Vivarium *E. coli* (vEcoli) is a port of the Covert Lab's 
[E. coli Whole Cell Model](https://github.com/CovertLab/wcEcoli) (wcEcoli)
to the [Vivarium framework](https://github.com/vivarium-collective/vivarium-core).
Its main benefits over the original model are:

1. **Modular processes:** easily add/remove processes that interact with
    existing or new simulation state
2. **Unified configuration:** all configuration happens through JSON files,
    making it easy to run simulations/analyses with different options
3. **Parquet output:** simulation output is in a widely-supported columnar
    file format that enables fast, larger-than-RAM analytics with DuckDB
4. **Google Cloud support:** workflows too large to run on a local machine
    can be easily run on Google Cloud

As in wcEcoli, [raw experimental data](reconstruction/ecoli/flat) is first processed
by the parameter calculator or [ParCa](reconstruction/ecoli/fit_sim_data_1.py) to calculate 
model parameters (e.g. transcription probabilities). These parameters are used to configure
[processes](ecoli/processes) that are linked together into a
[complete simulation](ecoli/experiments/ecoli_master_sim.py).

## Setup

> **Note:** The following instructions assume a local Linux or MacOS system. Windows users can
> attempt to follow the same steps after setting up 
> [Windows Subsystem for Linux](https://learn.microsoft.com/en-us/windows/wsl/install). Refer to the following pages for non-local setups:
> [Sherlock](https://covertlab.github.io/vEcoli/hpc.html#sherlock),
> [other HPC cluster](https://covertlab.github.io/vEcoli/hpc.html#other-clusters),
> [Google Cloud](https://covertlab.github.io/vEcoli/gcloud.html).

### Prerequisites

If your system has git, curl (or wget), and a C compiler
(e.g. clang, gcc), proceed to the next section.

On Ubuntu/Debian, apt can be used to install all three prerequisites:

    sudo -s eval 'apt update && apt install -y git curl clang'

On MacOS, curl is preinstalled and git and clang come with the Xcode Command Line Tools:

    xcode-select --install

> **Warning:** If you used Apple's migration wizard to transfer your data from an
> Intel-based (released pre-2020) to a newer Mac, open "System Information" and
> click "Applications" in the left side menu. Sort by "Kind" and look for any "Intel"
> applications. For best performance and compatibility, we recommend uninstalling
> and reinstalling those apps, if possible. You likely will need to do the same for
> any installed developer apps like Homebrew, etc. Lastly, if you see a message in
> your terminal about changing the default shell to zsh, we recommend running the
> listed command to do so ([detailed instructions](https://support.apple.com/en-us/102360)).

### Installation

1. Clone the repository:

```
git clone https://github.com/CovertLab/vEcoli.git
```

> **Tip:** You can specify a directory to clone into after the
> URL of the repository. Otherwise, the above command will clone into
> a new directory called `vEcoli` in your current directory. To speed up
> the clone and save disk space, add `--filter=blob:none` to the command.

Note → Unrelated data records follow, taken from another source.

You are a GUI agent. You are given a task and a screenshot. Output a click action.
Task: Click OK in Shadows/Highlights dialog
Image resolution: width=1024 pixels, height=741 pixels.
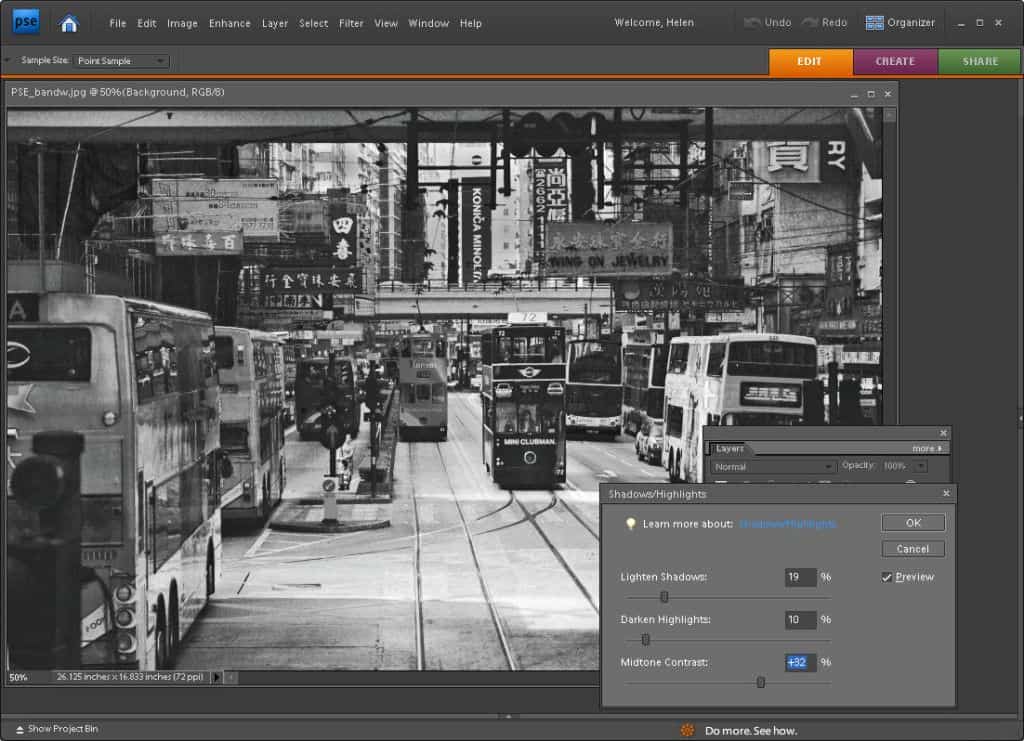pos(913,523)
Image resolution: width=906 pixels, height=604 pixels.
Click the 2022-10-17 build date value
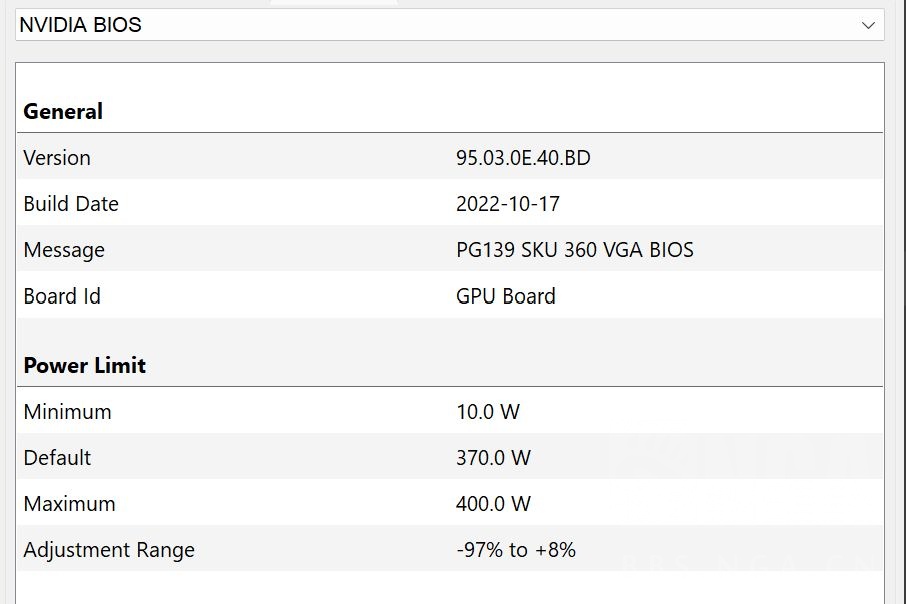coord(505,203)
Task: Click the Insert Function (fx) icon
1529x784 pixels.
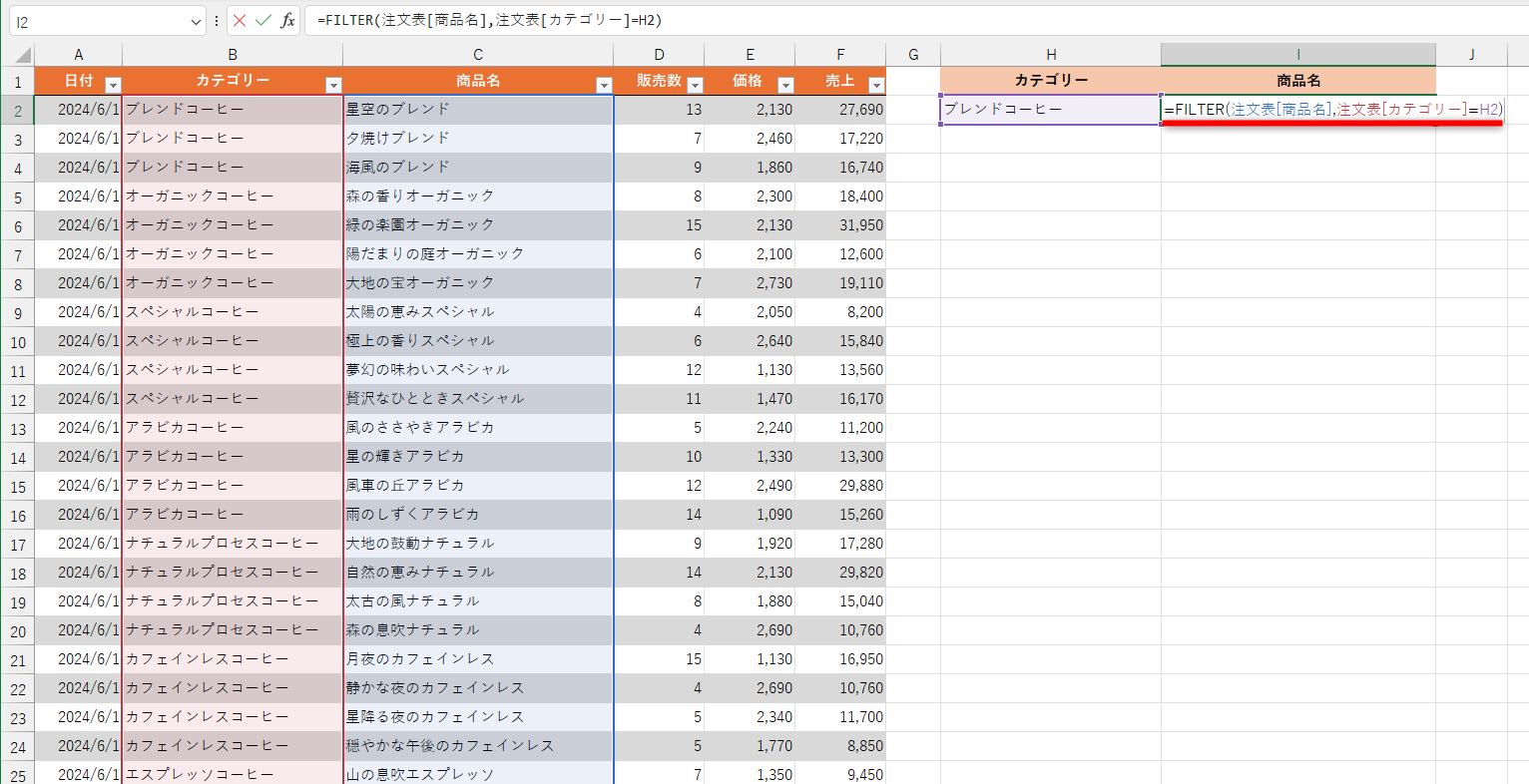Action: (x=286, y=21)
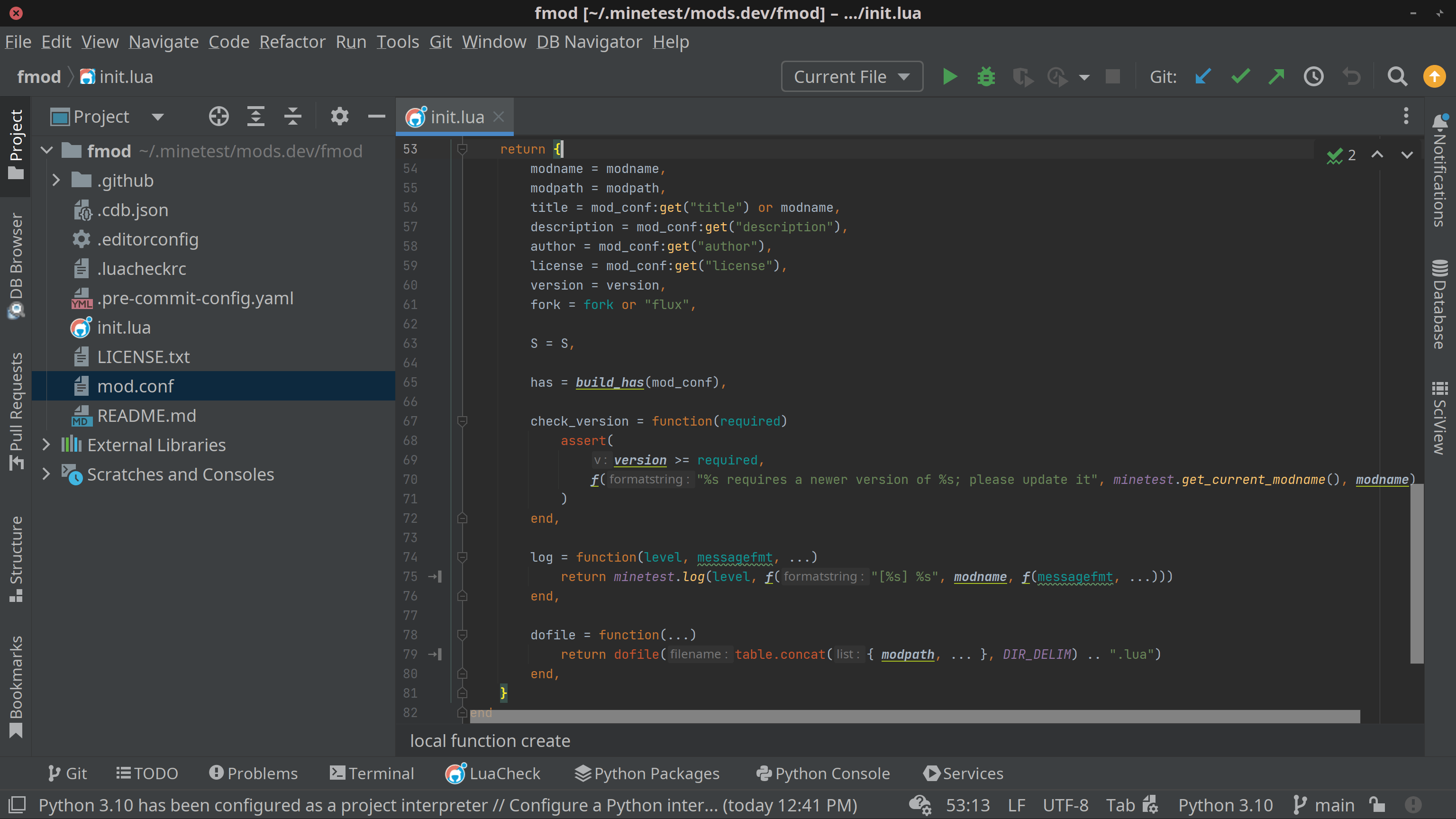Toggle the Project tool window stripe button
This screenshot has height=819, width=1456.
(16, 144)
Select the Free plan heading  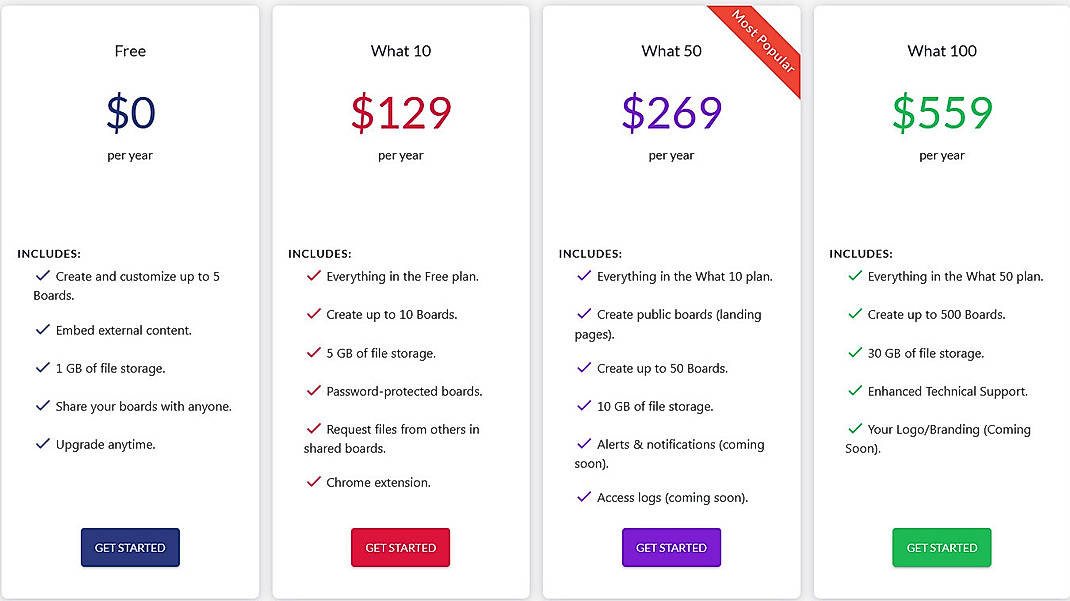[x=130, y=50]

2. [Follow these "Standalone installer" instructions](https://docs.astral.sh/uv/getting-started/installation/)
to install `uv`, our Python package and project manager of choice.
   
3. Close and reopen your terminal.

4. Navigate into the cloned repository and use `uv` to install the model:

```
# Navigate into cloned repository ("vEcoli", by default)
cd vEcoli
# Install base and dev dependencies (see pyproject.toml)
uv sync --frozen --extra dev
# Install pre-commit hook that runs ruff linter before every commit
uv run pre-commit install
```

> **Tip:** If uv is not connecting to the venv correctly, or you are running into an error with the 
> `uv run pre-commit install` step, try running `rm -rf .venv` to remove the venv, then run 
> `uv sync --frozen --extra dev` followed by `uv run pre-commit install` to reinstall the venv.

5. Install `nextflow` [following these instructions](https://www.nextflow.io/docs/latest/install.html).
If your system has `wget` but not `curl`, replace `curl` in the commands
with `wget -qO-`. If you choose to install Java with SDKMAN!, after
the Java installation finishes, close and reopen your terminal before
continuing with the `nextflow` installation steps.

> **Tip:** If any step in the `nextflow` installation fails,
> try rerunning a few times to see if that fixes the issue.

6. Navigate back to the cloned repository and add the `uvenv` alias to your shell configuration:

```
# Navigate back to cloned repository ("vEcoli", by default)
cd vEcoli
# Add uvenv alias to shell config (e.g. .bashrc, .zshrc, etc.)
echo -e "\nalias uvenv='uv run --env-file $(pwd)/.env --project $(pwd)'" >> $HOME/.$(basename $SHELL)rc
```

7. Close and reopen your terminal.

8. (optional) For PyCharm integration, follow
[these instructions](https://covertlab.github.io/vEcoli/pycharm.html).
For VS Code integration, select the interpreter located at `.venv/bin/python`
inside the cloned repository following
[these instructions](https://code.visualstudio.com/docs/python/environments#_working-with-python-interpreters).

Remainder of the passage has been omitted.